Heat and Cold


What is frostbite?

Frostbite occurs when people are exposed to cold temperatures for extended periods without sufficient protection. Skin and, if exposure is prolonged, deeper tissues, including nerves and blood vessels, can be damaged beyond repair. Frostbite begins at the extremities (fingers, toes, ears, etc.) as the body tries to protect vital organs by constricting blood vessels at the extremities. This moves warm blood toward the center of the body. While this natural adaptation is important for keeping the heart pumping and other organs working, if circulation is cut off too long in other areas, tissues will die.

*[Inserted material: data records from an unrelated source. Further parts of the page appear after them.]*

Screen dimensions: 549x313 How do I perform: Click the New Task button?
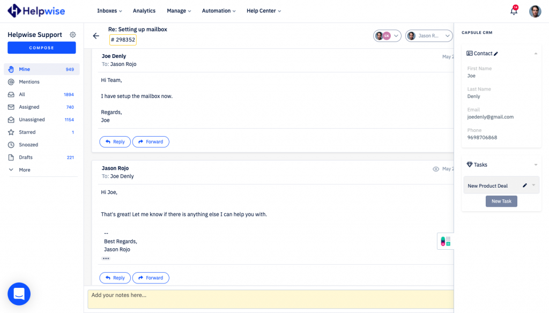[x=501, y=202]
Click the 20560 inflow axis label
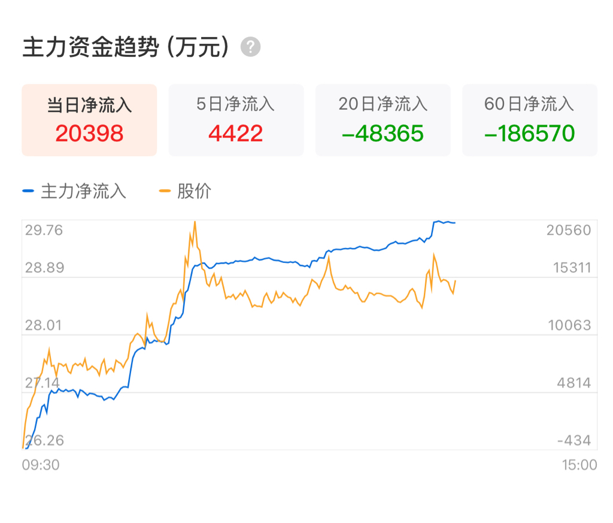 (569, 230)
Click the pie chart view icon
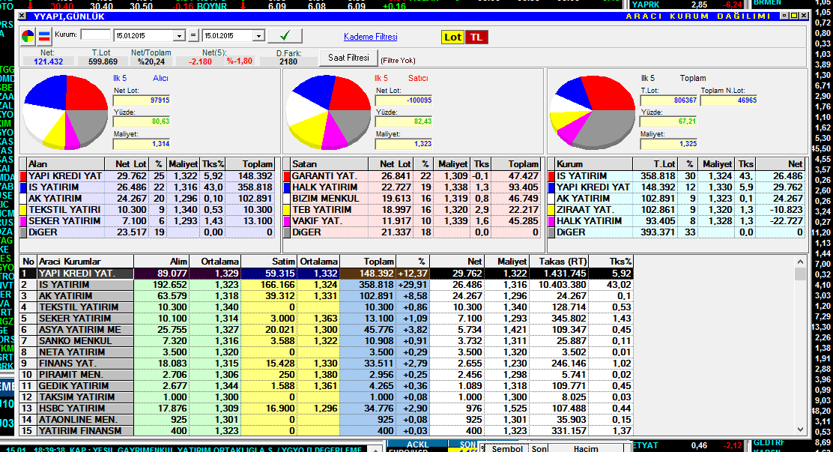Screen dimensions: 833x452 pyautogui.click(x=28, y=35)
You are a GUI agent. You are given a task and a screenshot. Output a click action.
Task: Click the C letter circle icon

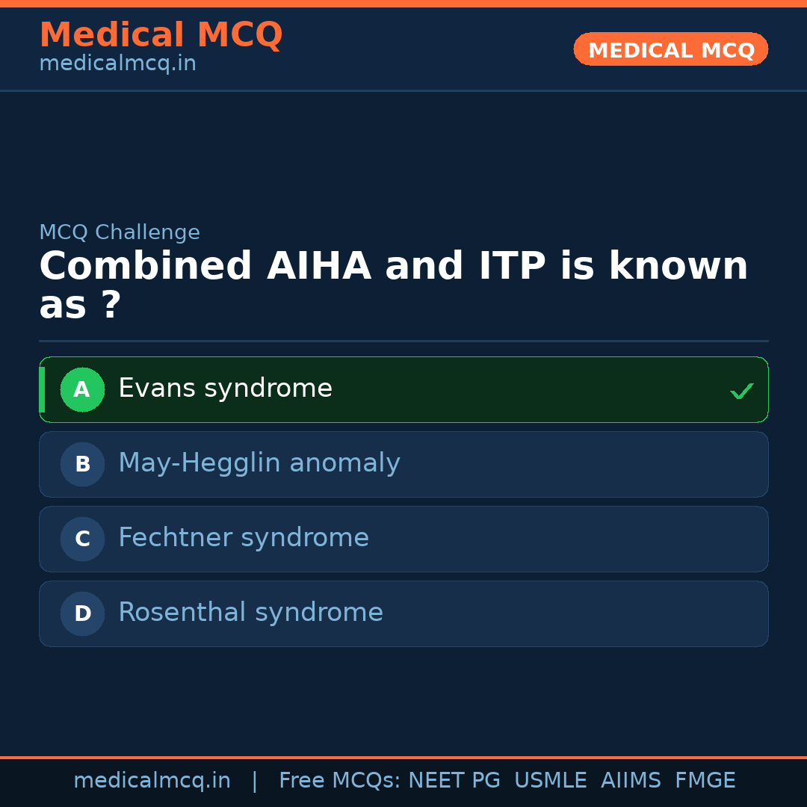(82, 539)
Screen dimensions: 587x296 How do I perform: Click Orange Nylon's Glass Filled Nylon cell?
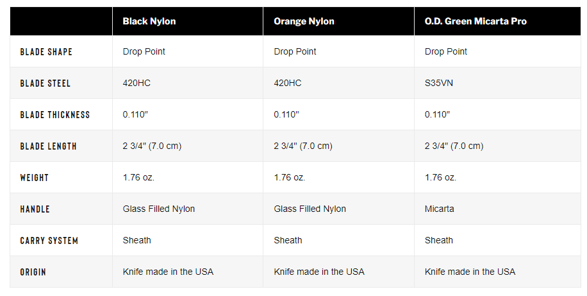(310, 209)
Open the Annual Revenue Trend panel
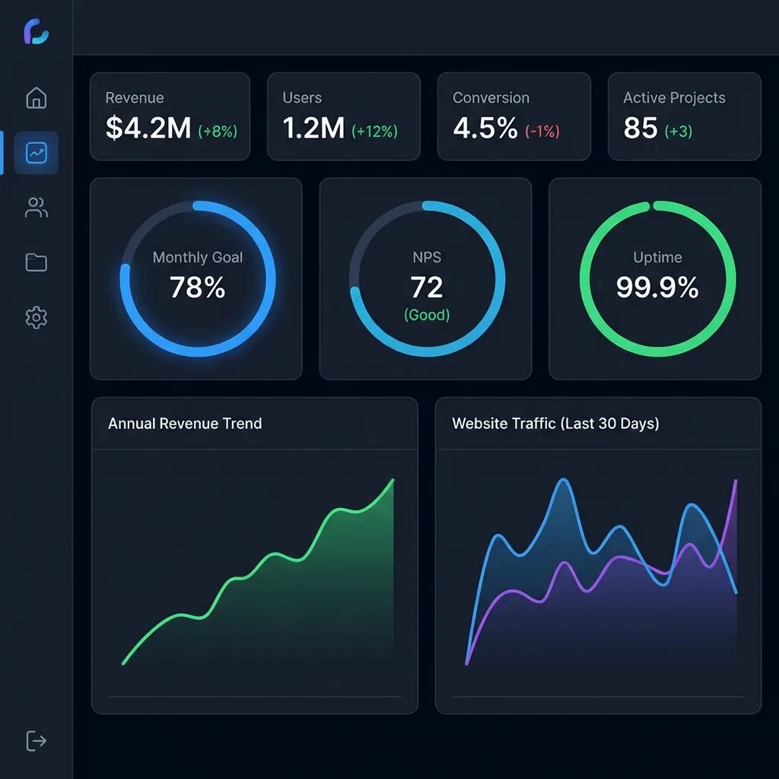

The first stage of frostbite is frostnip, which is when skin begins to get numb but no damage to the tissues occurs. In first-degree frostbite, ice crystals begin to form on the skin, and a warming sensation in fingers or toes indicates the onset of second-degree frostbite. As the damage progresses to third-degree frostbite, extremities turn blue, white, or red, and in the last stages—fourth-degree—purple and then black. At this advanced stage, sensation is lost as nerves die, and it may be necessary to amputate. The best way to avoid frostbite is to simply stay indoors, especially if the wind chill is –50°F (-45.5°C) or lower. If you must go outside, bundle up, don’t drink alcohol or caffeinated beverages, and also avoid smoking. Drinking and smoking can both constrict blood vessels, thus speeding the formation of frostbite.

Always seek medical attention if you think you are suffering from frostbite. In a pinch, running warm water over the skin is one treatment if you can’t get to a doctor right away.